- • Created: 1894
- • Abolished: 1974
- • Succeeded by: Braintree District
- Status: Rural district
- • HQ: Bocking

= Braintree Rural District =

Former local government area in the UK

Braintree Rural District was a local government district in the county of Essex, England. Established under the Local Government Act 1894, it served as an administrative division in the rural areas surrounding Braintree.

== History ==
Braintree Rural District was created in 1894 as part of widespread local government reforms. It initially encompassed numerous civil parishes within the county of Essex.

In 1934, the district underwent significant changes when the parish of Bocking was removed and merged into the newly established Braintree and Bocking Urban District. This division resulted in the rural district being split into two separate geographical areas. Despite this reorganization, the district retained its name and was administered from Bocking.

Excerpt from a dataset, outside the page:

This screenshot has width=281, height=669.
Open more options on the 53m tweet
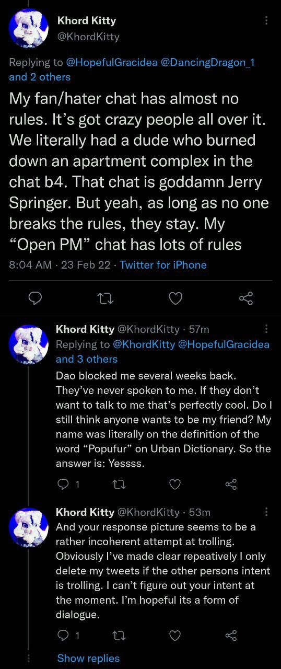pos(266,512)
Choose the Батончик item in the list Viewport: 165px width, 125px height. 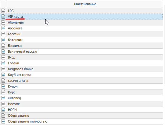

On 1 April 1974, the district was abolished under the Local Government Act 1972. Its area was incorporated into the newly formed Braintree District, which combined several urban and rural areas in the region.

== Civil parishes ==
At the time of its dissolution in 1974, Braintree Rural District comprised 20 civil parishes:

- Bardfield Saling
- Black Notley
- Bradwell
- Coggeshall
- Cressing
- Fairstead
- Faulkbourne
- Feering
- Finchingfield
- Great Bardfield
- Great Saling
- Hatfield Peverel
- Kelvedon
- Panfield
- Rayne
- Shalford
- Stisted
- Terling
- Wethersfield
- White Notley

== Legacy ==
The Braintree Rural District's legacy continues as part of the larger administrative area of the District of Braintree, which governs a mix of urban and rural communities.